We’ve all heard the old adage, “You are what you eat.” But what about the connection between your food and your face?
Most articles about nutrition focus on the role of your diet in maintaining optimum internal health and warding off disease. For example, many articles talk about how the antioxidants found in fruits and vegetables can fight free radical damage to your immune cells, your organs and your DNA.
Well guess what? The same phytochemicals, vitamins, nutrients and minerals that keep your insides in the pink are equally essential for clear skin, bright smiles, strong nails and clear eyes. If you want to look your absolute best, keep these diet guidelines in mind:
* Antioxidants: Found in abundance in colorful fruits and vegetables, these nutrients help combat signs of aging caused by the oxidation – the rust, if you will, of our cells. Beauty foods that are potent sources of antioxidants include: pomegranates, prunes, concord grape juice, blueberries, blackberries, purple cabbage, kale, Brussels sprouts, dried plums, kiwis, raspberries, strawberries, raw spinach, oranges, apples and watercress.
* Essential fatty acids: Certain polyunsaturated oils are called “essential” because they must be included in our diet. EFAs, like omega-3 and omega-6, may reduce inflammation that can clog skin and lead to wrinkles. Sources include seafood – such as salmon, sardines, trout and flounder – as well as almonds, walnuts and flaxseed.
* Avoid simple carbs: Some research suggests the insulin spike caused by simple carbohydrates, such as bread, pasta and sweets, may trigger a series of metabolic reactions that can lead to breakouts.
* Maximize water, moderate alcohol: Water, and lots of it, will help keep your skin hydrated, while alcohol in excess of one 4-ounce drink a day can dry it out. Also, some dermatologists say alcohol’s dilation of fragile facial capillaries can cause and exacerbate rosacea.
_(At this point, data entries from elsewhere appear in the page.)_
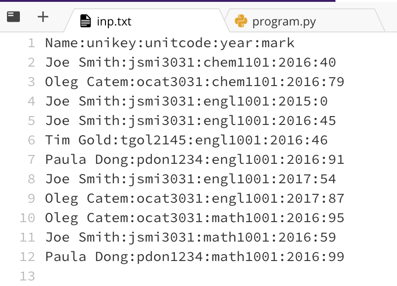Image resolution: width=397 pixels, height=286 pixels.
Task: Click Oleg Catem's chem1101 entry showing mark 79
Action: 194,81
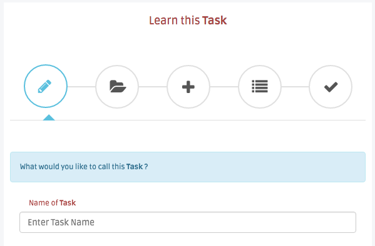Go to the open folder step
375x246 pixels.
(x=117, y=87)
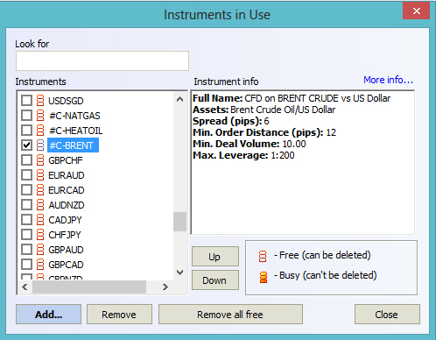
Task: Click the Busy legend icon
Action: click(264, 277)
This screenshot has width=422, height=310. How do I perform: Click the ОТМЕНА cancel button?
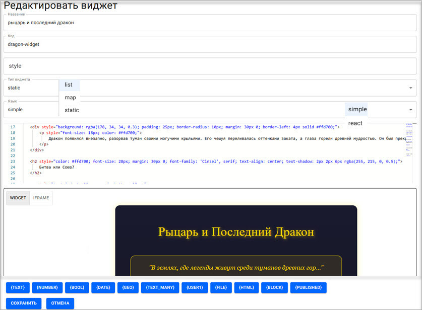(x=61, y=303)
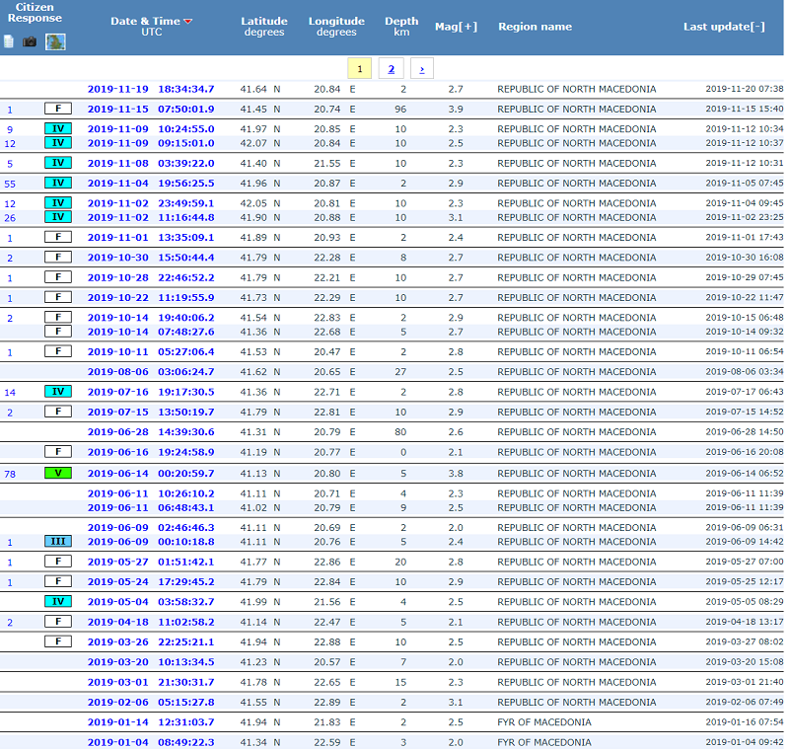Click the F felt badge for 2019-11-15

coord(58,109)
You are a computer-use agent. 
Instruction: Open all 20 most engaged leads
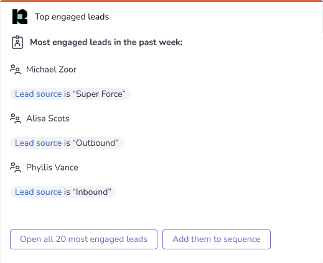point(83,239)
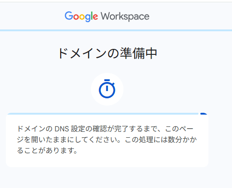
Task: Click the red letter e in Google
Action: coord(95,17)
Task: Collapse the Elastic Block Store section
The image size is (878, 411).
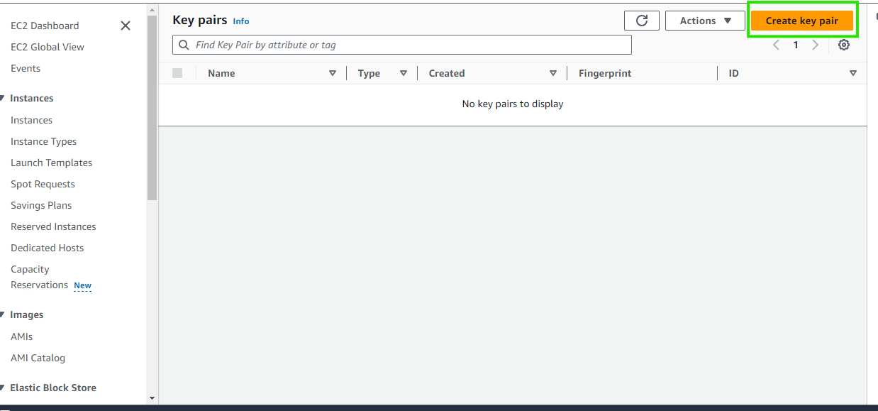Action: [4, 388]
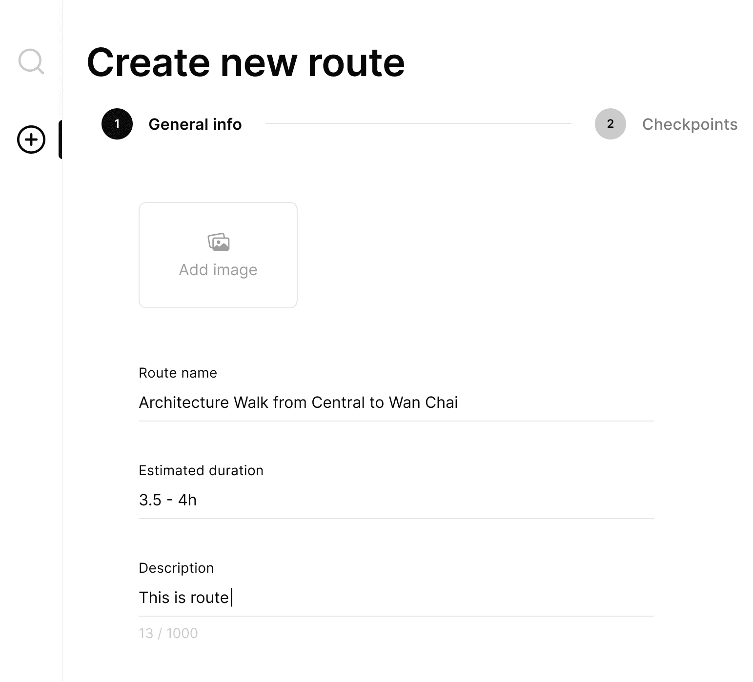Click the word Chai in the route name
This screenshot has width=753, height=682.
(x=441, y=402)
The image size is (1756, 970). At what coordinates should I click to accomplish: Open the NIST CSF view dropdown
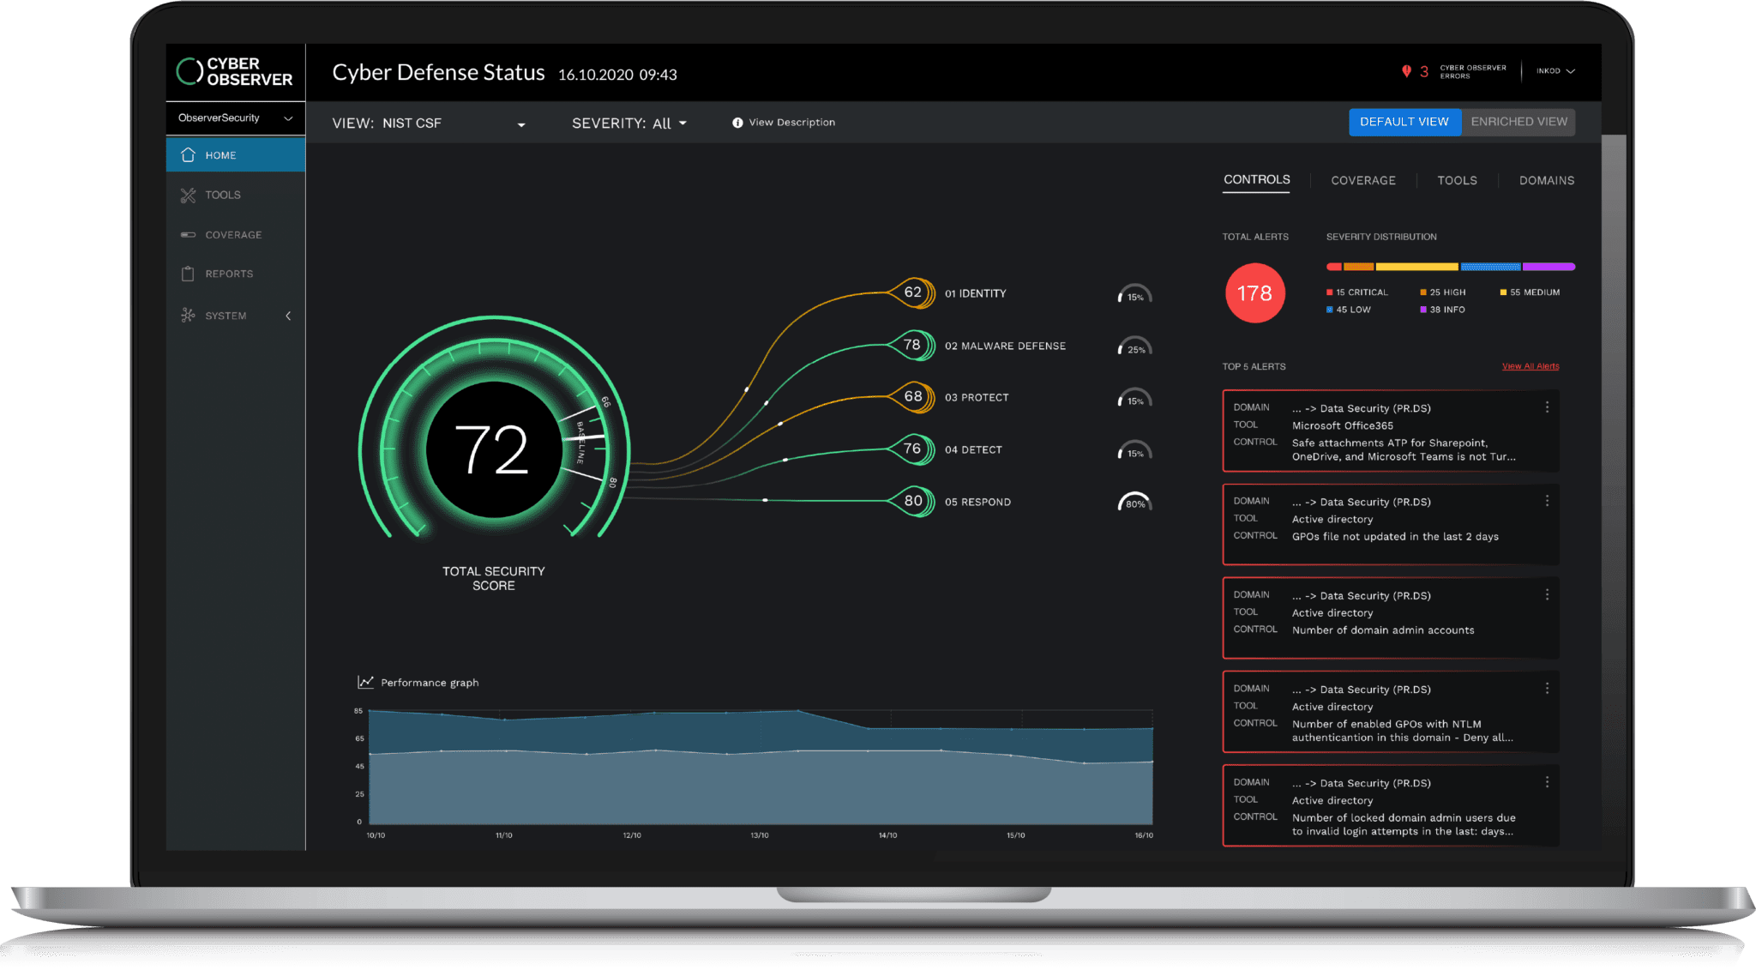pyautogui.click(x=520, y=124)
* Healthy fat: While it’s always important to minimize artery-clogging saturated fat, don’t shy away from healthy monounsaturated fats, like olive oil and other liquid, plant-based oils that keep skin emulsified.
* Vitamin C: Make sure to also feed your face with vitamin C to help maintain collagen, the most important component of connective tissue contributing to the underlying foundation of your skin. The best sources of vitamin C includes citrus fruits and juices, broccoli, cauliflower, cantaloupe, strawberries, tomatoes, red peppers and green peas.
* Weight-loss bonus: Pound for pound, fruits and vegetables have fewer calories than other food groups. Plus, they have plenty of fiber, so they’ll help you feel full. Such a fruit-and-vegetable-rich diet helps ward off cravings by ensuring the body gets the full spectrum of nutrients, minerals, vitamins and phytochemicals it needs to function.
Data from the National Weight Control Registry, which maintains records on more than 3,000 individuals who have had success keeping off a minimum of 30 pounds, suggests that the winning diet for long-term weight loss is a low-fat, complex-carb diet rich in fruits and vegetables.
This data was recently reinforced by an international study, conducted by Northwestern University, assessing the diets of more than 4,000 people in the United States, United Kingdom, Japan and China. The study found that, without exception, a diet high in complex carbohydrates, fiber and vegetable protein was associated with low body-mass index.
The bottom line is that there’s nothing more beautiful than vibrant good health, and there’s nothing healthier than a regime that includes plenty of exercise, rest, water, lean proteins, and an abundance of fruits and vegetables.